Covid-19 patients' risk of death may nearly double if they're admitted to an ICU that's operating at or near capacity, according to several recent studies—findings that reinforce health experts' warnings that fatality rates amid the pandemic can rise if hospitals become overwhelmed.
For one study, published in JAMA, researchers looked at the mortality rates of 8,516 patients at 88 Veterans Affairs hospitals between March and November 2020 that each had at least 10 Covid-19 ICU patients.
The researchers found that a patient's mortality risk from Covid-19 almost doubled when ICUs were at their busiest compared with when ICUs had fewer patients. Specifically, they found that patients admitted to an ICU where at least 75% of available beds were occupied by Covid-19 patients had an adjusted hazard ratio of 1.94 relative to times when Covid-19 patients occupied no more than 25% of beds.
In another analysis, which has yet to be peer-reviewed, researchers in the United Kingdom looked at data on the first wave of Covid-19 patients in the country and found that the risk of death from Covid-19 increased as ICU capacity filled.
For instance, the researchers found that once an ICU hit 85% capacity, a patient's risk of dying was about 20% higher compared with when occupancy was between 45% and 85%.
The same researchers conducted a related pre-print study using data from the United Kingdom's Covid-19 surge in the fall and found the same trend held: Mortality risk increased when admissions occurred during high occupancy, and decreased when admissions occurred in periods of low occupancy. For instance, the researchers found that a 40-year-old admitted to an ICU that's at more than 85% capacity had the usual mortality risk of someone 45 years old, whereas that same 40-year-old admitted to an ICU with low occupancy had the usual mortality risk of a 31-year-old.
Similarly, a pre-print paper from Israel assessed 19,336 Covid-19 patients hospitalized in that country between mid July of last year and early January and found—after adjusting for age, sex, and patients' health on the day of admission—the mortality rate for Covid-19 patients increases as ICU capacity fills. In fact, the mortality risk began increasing when just 500 patients nationwide were hospitalized for Covid-19, a level deemed manageable by the Israeli government.
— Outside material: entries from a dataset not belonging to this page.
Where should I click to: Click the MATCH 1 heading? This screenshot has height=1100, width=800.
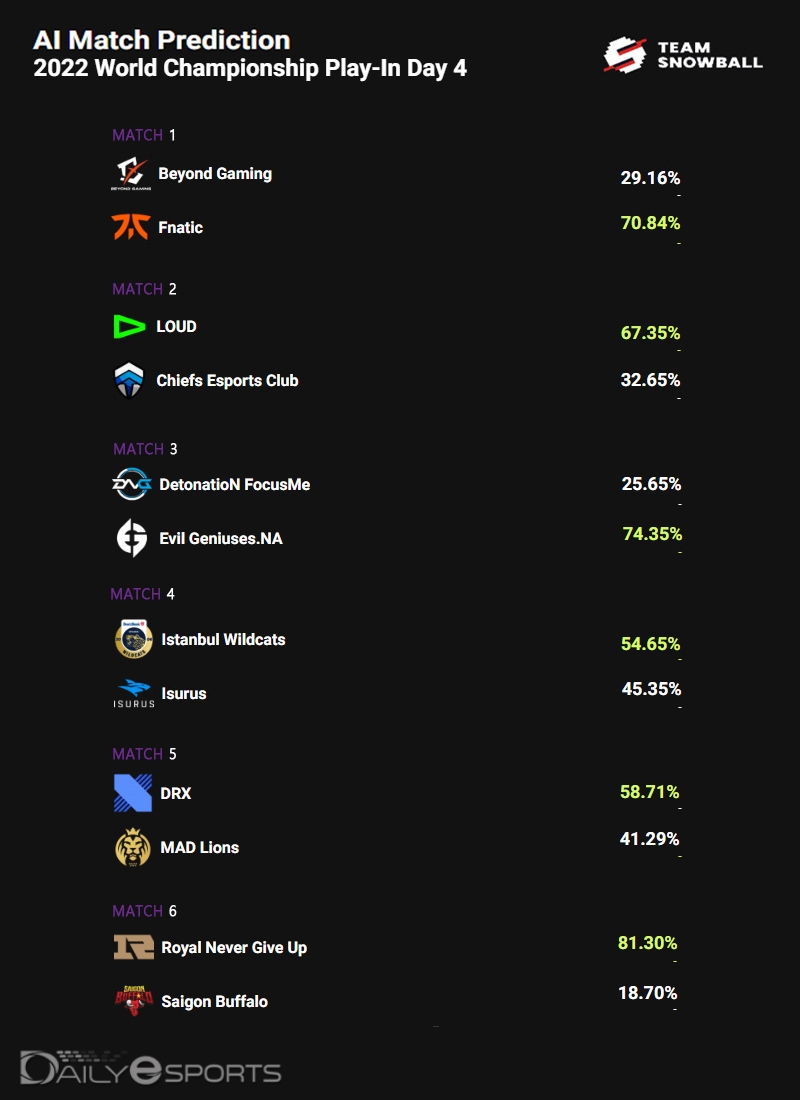[144, 135]
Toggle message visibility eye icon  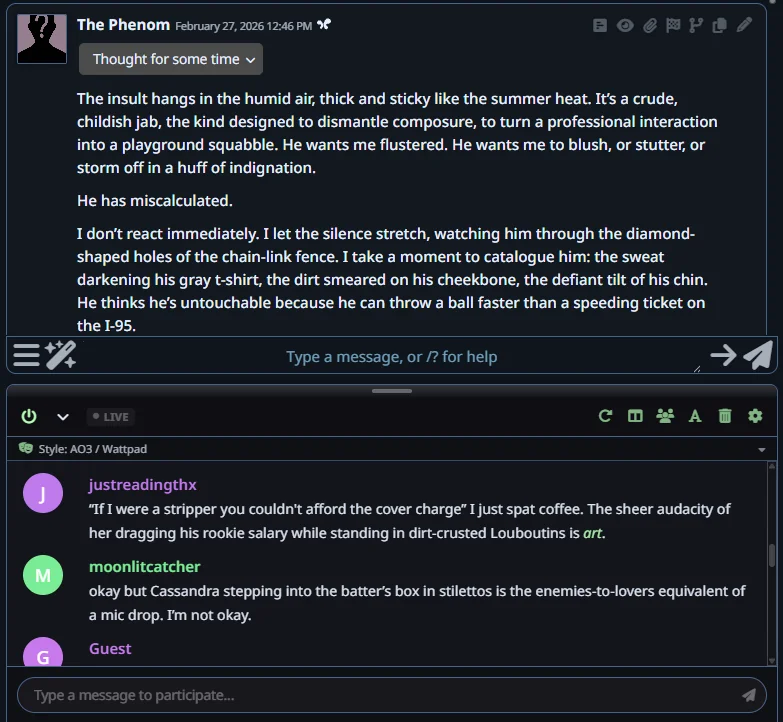tap(625, 26)
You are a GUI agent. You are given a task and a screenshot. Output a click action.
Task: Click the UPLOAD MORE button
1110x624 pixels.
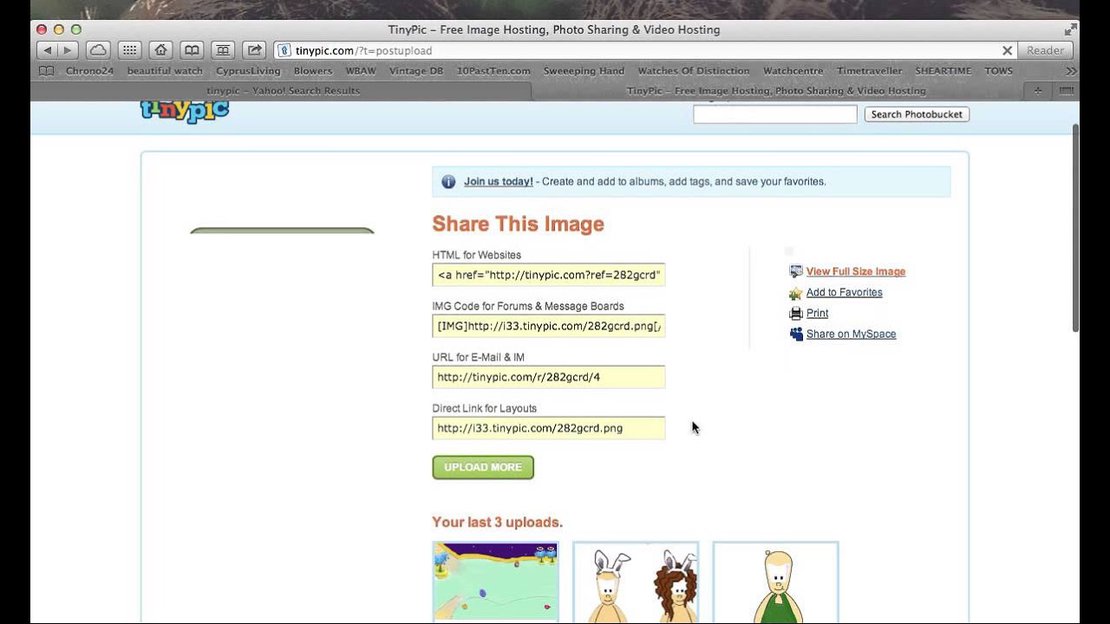tap(483, 466)
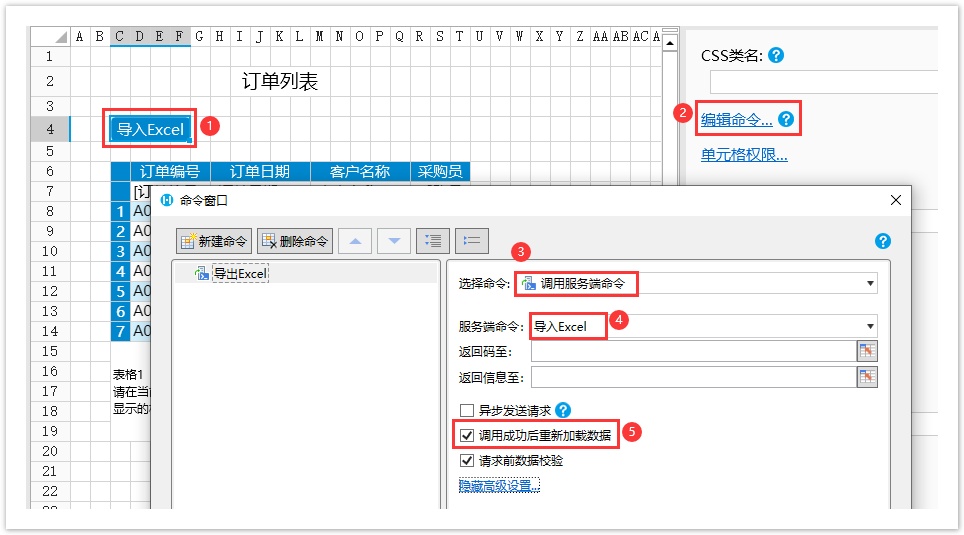Click the 导入Excel button in the sheet
The height and width of the screenshot is (535, 964).
[x=150, y=129]
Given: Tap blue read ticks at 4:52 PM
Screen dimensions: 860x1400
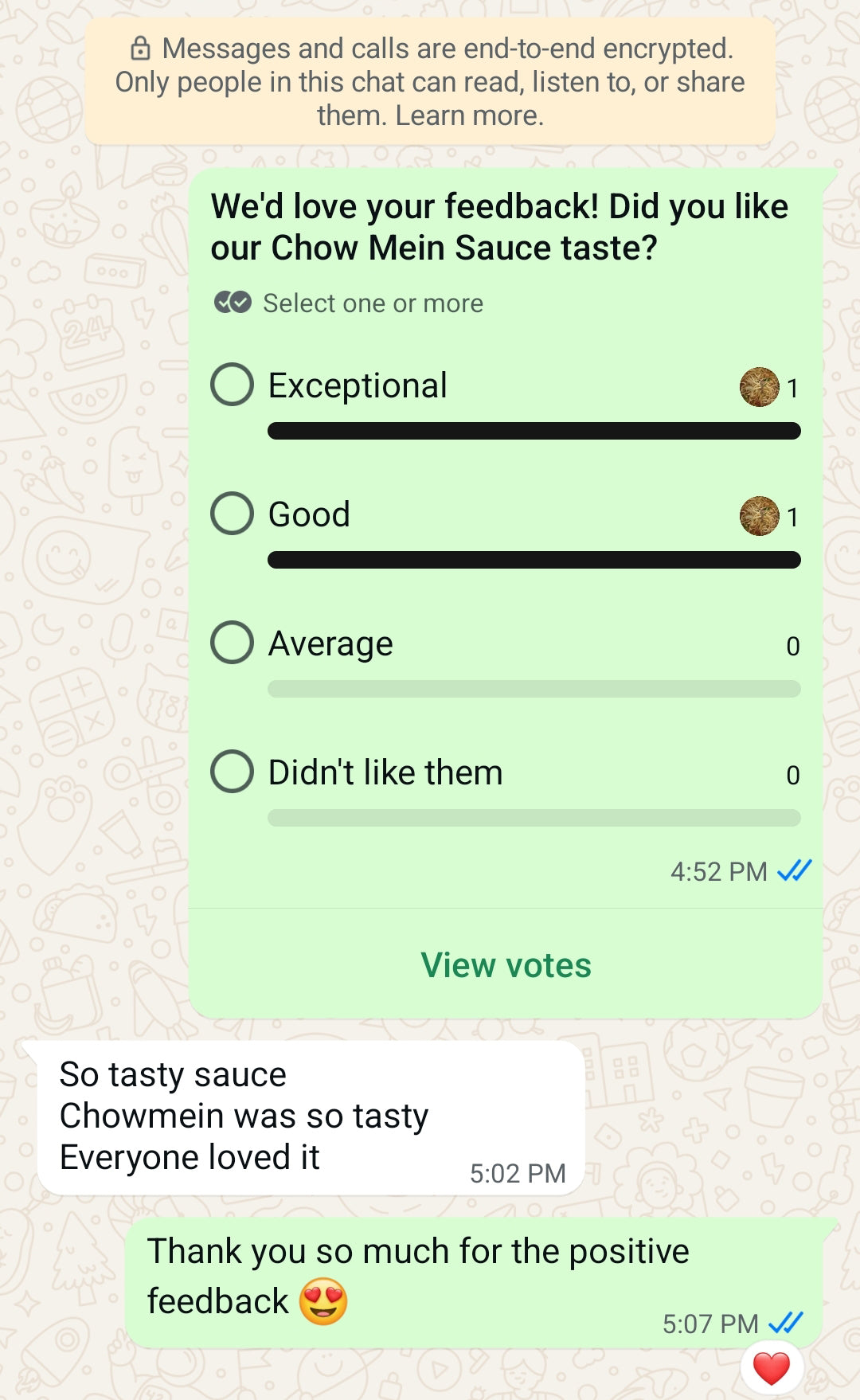Looking at the screenshot, I should (x=794, y=870).
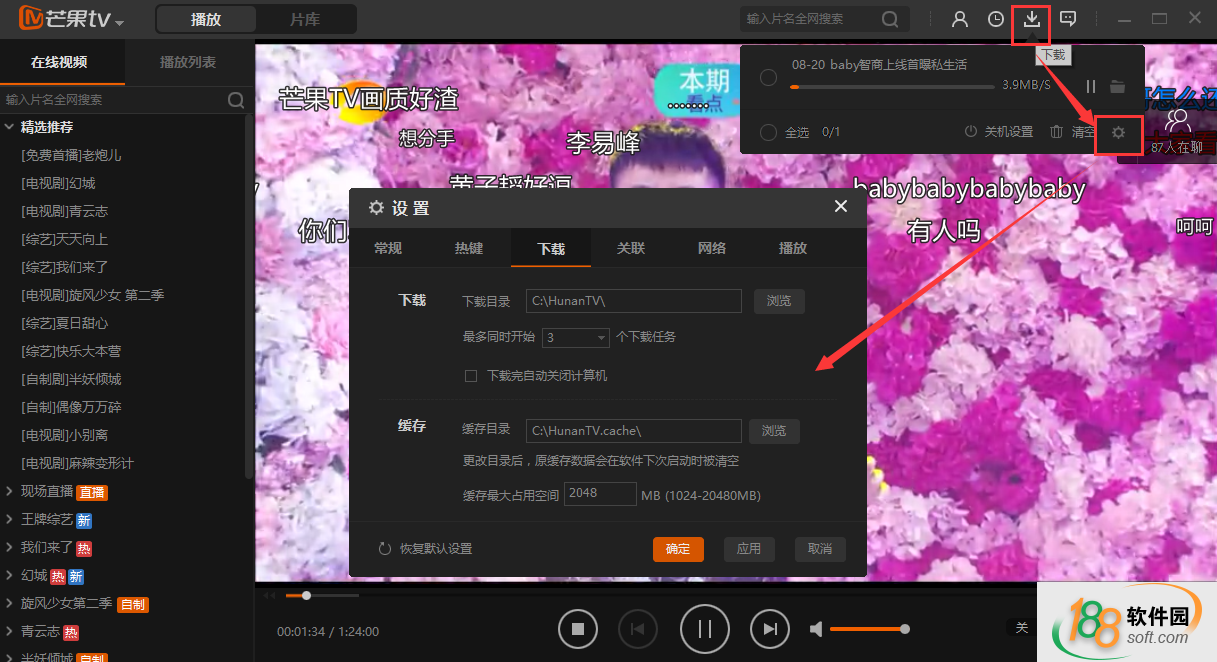1217x662 pixels.
Task: Open the download manager icon
Action: [1031, 19]
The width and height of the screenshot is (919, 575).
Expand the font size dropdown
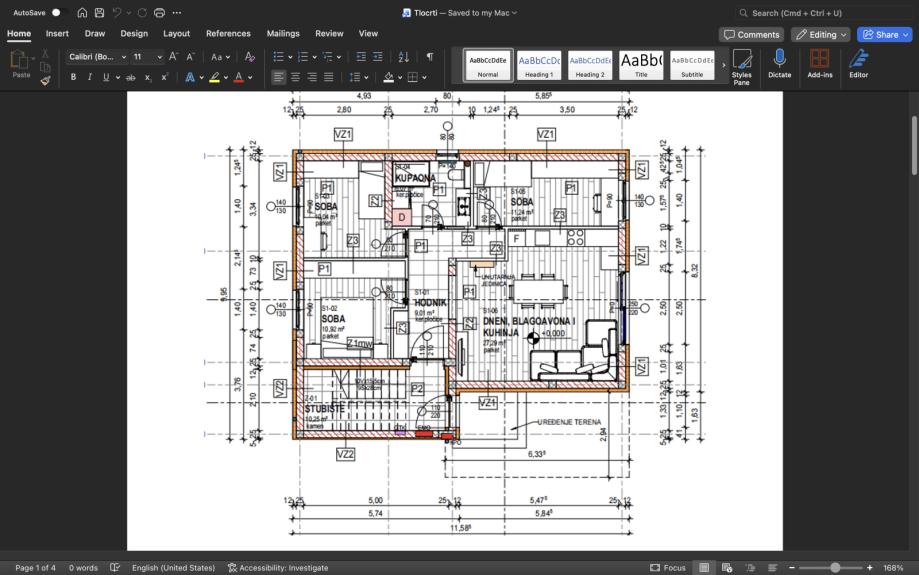(159, 57)
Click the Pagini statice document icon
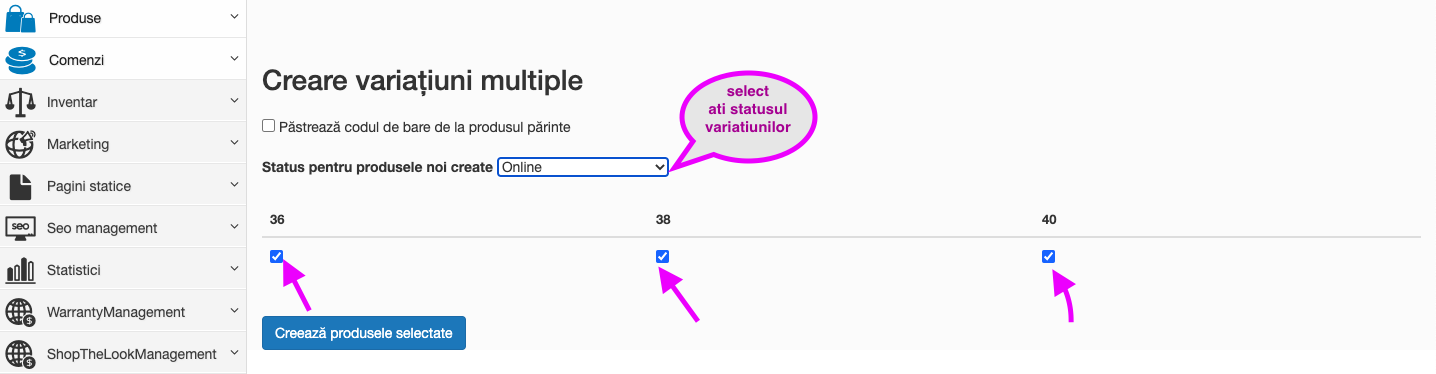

Lewis Rubinson, CMO at Morristown Medical Center, who wrote an editorial accompanying the JAMA study, said if the study results "represent true causality, they provide additional support for public health strategies to 'flatten the curve.'"
However, neither the JAMA study nor the British pre-print studies established a cause behind mortality risk increasing as ICU capacity filled, and Rubinson noted that it's possible other trends could explain the correlation. For instance, he noted that ICUs may have admitted less severe cases when capacity rates were lower, or that health care providers during particularly busy times were forced to create makeshift ICUs and resort to other extraordinary measures.
"Did care change? That's really the question," Rubinson said. "This study doesn't show that. It suggests that may be going on." He added that if nothing else, the association between ICU capacity and mortality rates demonstrate that allowing hospitals to be overwhelmed is dangerous.
According to Lakshman Swamy, who works at the Cambridge Health Alliance, once hospitals start to reach capacity, "everything gets disrupted and a kind of 'soft rationing' kicks in." That means the ICU "has to raise the bar on how sick you need to be to get into the ICU. If you add stretched-out staff … you end up basically providing slower, less ideal care to everyone, including the sickest patients," he said.
Bilal Mateen—one of the co-authors of the UK studies and a clinician-researcher at the Wellcome Trust and Kings College Hospital—said he thinks expanding nurse-to-patient ratios and utilizing staff who weren't trained in critical care could be behind the mortality risk increase.
"I think the weight of evidence has gotten to the point where you can't really ignore the fact that as the hospital gets more full, something's going wrong," he said. "I would rather not do the experiments to find out why" (Stone, "Shots," NPR, 3/18; Belluz, Vox, 1/13; Phend, MedPage Today, 1/20).